> **DESCRIPTION OF THE TASK**:
The entries need to be copied exactly.

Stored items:
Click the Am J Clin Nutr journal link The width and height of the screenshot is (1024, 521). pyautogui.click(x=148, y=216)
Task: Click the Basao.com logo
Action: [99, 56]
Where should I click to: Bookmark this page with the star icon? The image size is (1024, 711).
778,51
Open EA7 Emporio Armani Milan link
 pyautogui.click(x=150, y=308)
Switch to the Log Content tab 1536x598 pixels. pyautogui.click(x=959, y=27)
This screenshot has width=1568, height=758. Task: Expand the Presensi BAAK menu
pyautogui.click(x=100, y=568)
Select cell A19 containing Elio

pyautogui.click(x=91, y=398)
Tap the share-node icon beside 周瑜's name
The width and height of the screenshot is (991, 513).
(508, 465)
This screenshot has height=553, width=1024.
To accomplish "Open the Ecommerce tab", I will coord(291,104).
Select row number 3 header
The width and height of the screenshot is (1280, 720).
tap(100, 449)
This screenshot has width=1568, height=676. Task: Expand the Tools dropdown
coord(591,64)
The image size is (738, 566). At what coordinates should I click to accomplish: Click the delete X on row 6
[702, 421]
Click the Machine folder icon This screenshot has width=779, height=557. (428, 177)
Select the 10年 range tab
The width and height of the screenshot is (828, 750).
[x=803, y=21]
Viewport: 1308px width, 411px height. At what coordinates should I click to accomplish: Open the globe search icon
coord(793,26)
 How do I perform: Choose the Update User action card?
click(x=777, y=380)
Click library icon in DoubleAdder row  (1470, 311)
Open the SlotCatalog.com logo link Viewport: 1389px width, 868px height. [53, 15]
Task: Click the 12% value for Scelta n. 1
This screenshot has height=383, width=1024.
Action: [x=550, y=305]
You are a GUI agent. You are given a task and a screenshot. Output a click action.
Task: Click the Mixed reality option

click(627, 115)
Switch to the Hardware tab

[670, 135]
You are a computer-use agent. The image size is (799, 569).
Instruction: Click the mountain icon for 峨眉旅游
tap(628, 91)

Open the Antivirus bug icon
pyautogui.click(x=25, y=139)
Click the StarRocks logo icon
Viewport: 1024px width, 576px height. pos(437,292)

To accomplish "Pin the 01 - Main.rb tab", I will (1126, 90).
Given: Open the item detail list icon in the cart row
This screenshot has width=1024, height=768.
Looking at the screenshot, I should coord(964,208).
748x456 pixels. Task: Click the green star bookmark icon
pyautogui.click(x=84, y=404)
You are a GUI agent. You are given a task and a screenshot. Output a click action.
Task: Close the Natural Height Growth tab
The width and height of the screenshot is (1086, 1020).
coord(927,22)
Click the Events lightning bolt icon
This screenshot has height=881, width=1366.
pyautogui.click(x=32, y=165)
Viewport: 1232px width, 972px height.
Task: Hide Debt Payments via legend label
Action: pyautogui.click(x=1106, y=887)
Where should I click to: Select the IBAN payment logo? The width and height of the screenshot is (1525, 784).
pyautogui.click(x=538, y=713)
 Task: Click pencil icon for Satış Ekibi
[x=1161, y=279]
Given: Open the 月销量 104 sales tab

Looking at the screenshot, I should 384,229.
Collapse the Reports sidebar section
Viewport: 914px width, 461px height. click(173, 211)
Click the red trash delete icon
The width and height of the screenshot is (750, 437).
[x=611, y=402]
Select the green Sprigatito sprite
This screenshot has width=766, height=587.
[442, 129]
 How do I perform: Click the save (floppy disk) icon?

> **ANSWER BOX**:
Click the Am J Clin Nutr journal link The width and height of the screenshot is (1024, 521). pyautogui.click(x=148, y=216)
Task: Click the Basao.com logo
Action: [99, 56]
Where should I click to: Bookmark this page with the star icon? The image size is (1024, 711).
778,51
Open EA7 Emporio Armani Milan link
 pyautogui.click(x=150, y=308)
Switch to the Log Content tab 1536x598 pixels. pyautogui.click(x=959, y=27)
This screenshot has width=1568, height=758. Task: Expand the Presensi BAAK menu
pyautogui.click(x=100, y=568)
Select cell A19 containing Elio

pyautogui.click(x=91, y=398)
Tap the share-node icon beside 周瑜's name
The width and height of the screenshot is (991, 513).
(508, 465)
This screenshot has height=553, width=1024.
To accomplish "Open the Ecommerce tab", I will coord(291,104).
Select row number 3 header
The width and height of the screenshot is (1280, 720).
tap(100, 449)
This screenshot has width=1568, height=676. Task: Expand the Tools dropdown
coord(591,64)
The image size is (738, 566). At what coordinates should I click to accomplish: Click the delete X on row 6
[702, 421]
Click the Machine folder icon This screenshot has width=779, height=557. (428, 177)
Select the 10年 range tab
The width and height of the screenshot is (828, 750).
[x=803, y=21]
Viewport: 1308px width, 411px height. At what coordinates should I click to accomplish: Open the globe search icon
coord(793,26)
 How do I perform: Choose the Update User action card?
click(x=777, y=380)
Click library icon in DoubleAdder row  (1470, 311)
Open the SlotCatalog.com logo link Viewport: 1389px width, 868px height. [53, 15]
Task: Click the 12% value for Scelta n. 1
This screenshot has height=383, width=1024.
Action: [x=550, y=305]
You are a GUI agent. You are given a task and a screenshot. Output a click action.
Task: Click the Mixed reality option

click(627, 115)
Switch to the Hardware tab

[670, 135]
You are a computer-use agent. The image size is (799, 569).
Instruction: Click the mountain icon for 峨眉旅游
tap(628, 91)

Open the Antivirus bug icon
pyautogui.click(x=25, y=139)
Click the StarRocks logo icon
Viewport: 1024px width, 576px height. pos(437,292)

To accomplish "Pin the 01 - Main.rb tab", I will (1126, 90).
Given: Open the item detail list icon in the cart row
This screenshot has width=1024, height=768.
Looking at the screenshot, I should coord(964,208).
748x456 pixels. Task: Click the green star bookmark icon
pyautogui.click(x=84, y=404)
You are a GUI agent. You are given a task and a screenshot. Output a click action.
Task: Close the Natural Height Growth tab
The width and height of the screenshot is (1086, 1020).
coord(927,22)
Click the Events lightning bolt icon
This screenshot has height=881, width=1366.
pyautogui.click(x=32, y=165)
Viewport: 1232px width, 972px height.
Task: Hide Debt Payments via legend label
Action: pyautogui.click(x=1106, y=887)
Where should I click to: Select the IBAN payment logo? The width and height of the screenshot is (1525, 784).
pyautogui.click(x=538, y=713)
 Task: Click pencil icon for Satış Ekibi
[x=1161, y=279]
Given: Open the 月销量 104 sales tab

Looking at the screenshot, I should 384,229.
Collapse the Reports sidebar section
Viewport: 914px width, 461px height. click(173, 211)
Click the red trash delete icon
The width and height of the screenshot is (750, 437).
[x=611, y=402]
Select the green Sprigatito sprite
This screenshot has width=766, height=587.
[442, 129]
 How do I perform: Click the save (floppy disk) icon?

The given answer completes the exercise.